GEAPRESS – Nuova operazione dell’Arma dei Carabinieri ai danni di uccellatori palermitani.  Questa volta ad intervenire sono stati i militari della Stazione di Villafrati (PA) che hanno fermato un 53enne di Palermo colto in flagranza di reato durante un controllo del territorio.

I Carabinieri, infatti, hanno potuto riscontrare che l’uccellatore stava effettivamente catturando dei cardellini con l’utilizzo di un altro uccellino utilizzato come richiamo e con richiami acustici elettromagnetici (mezzi di caccia vietati dalla legge). Il valore del cardellino-zimbello, secondo i Carabinieri, era di cento euro. L’uomo aveva già catturato, grazie all’utilizzo di una rete di dieci metri di superficie, venti cardellini già riposti all’interno di una gabbia di base rettangolare alta non più di quindici centimetri. Nel gergo degli uccellatori, tale gabbia viene chiamata “ricevitore”. Il valore dei venti cardellini, sempre secondo i Carabinieri, era di ben 450 euro. Tutta l’attrezzatura ed i volatili, sono stati posti sottosequestro. Questi ultimi sono stati affidati al Corpo Forestale della Regione siciliana per la liberazione.
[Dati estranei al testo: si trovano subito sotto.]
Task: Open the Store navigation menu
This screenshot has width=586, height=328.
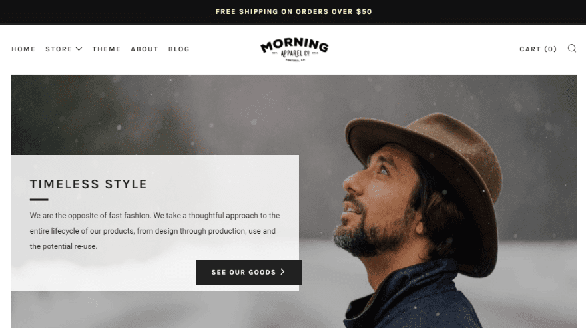Action: (x=63, y=49)
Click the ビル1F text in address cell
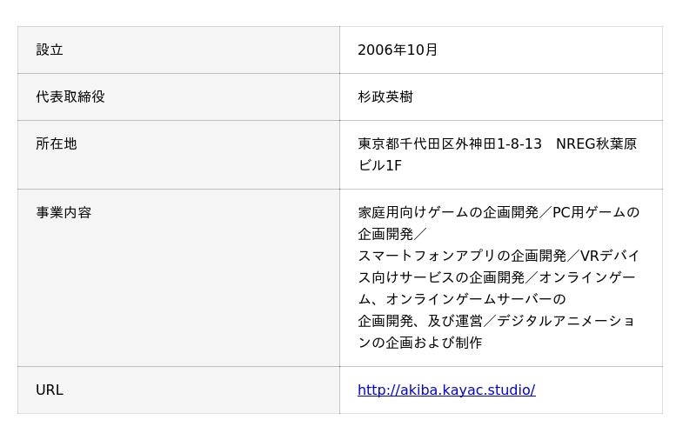696x440 pixels. [379, 165]
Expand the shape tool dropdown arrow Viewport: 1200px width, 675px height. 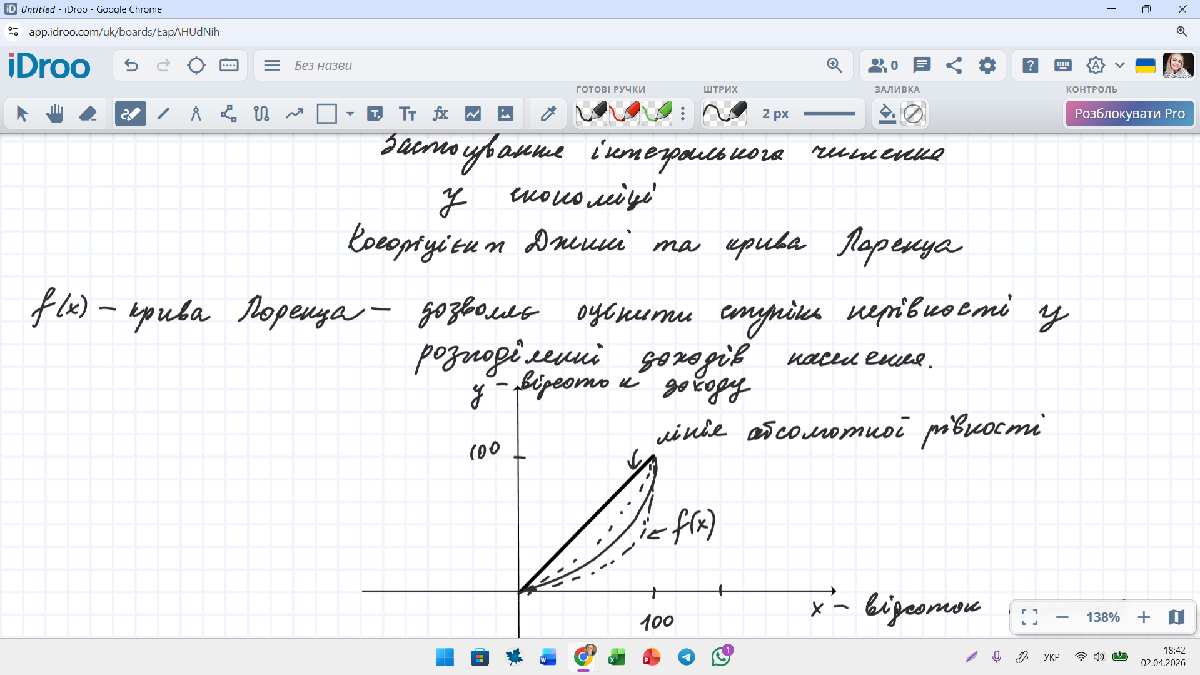(x=350, y=114)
L’intervento è avvenuto sabato scorso alle 5.00 del mattino, fatto questo che evidenzia la meticolosità degli uccellatori, quasi sempre palermitani o della provincia, che sistematicamente lavorano al furto di fauna protetta per poi rivenderla preferenzialmente nel mercato degli uccellatori di Ballarò. Tale ignobile esibizione, degna dei mercati di fauna selvatica del sud est asiatico, si svolge nello storico mercato palermitano ogni domenica mattina. In tale luogo, nonostante i numerosi interventi delle Forze dell’Ordine (nelle ultime settimane vi è stato un intervento dei Carabinieri ed un’altro congiunto di Polizia di Stato e Corpo Forestale dello Stato), numerosi uccellatori espongono nella pubblica via cardellini ed altri volatili sia selvatici che allevati in casa, come canarini e pappagallini.

Non solo i due interventi di Ballarò. Ben quattro altri uccellatori palermitani, sono stati bloccati in questi ultimi giorni dal Corpo Forestale della Regione siciliana nella provincia di Enna e di Agrigento. Un fenomeno, dunque, ampiamente diffuso grazie all’esiguità della pena. Tutti i reati venatori previsti dalla legge italiana, sono infatti reati di natura contravvenzionale. Piccole ammende che di sicuro non fanno molta paura ai bracconieri. (GEAPRESS – Riproduzione vietata senza citare la fonte).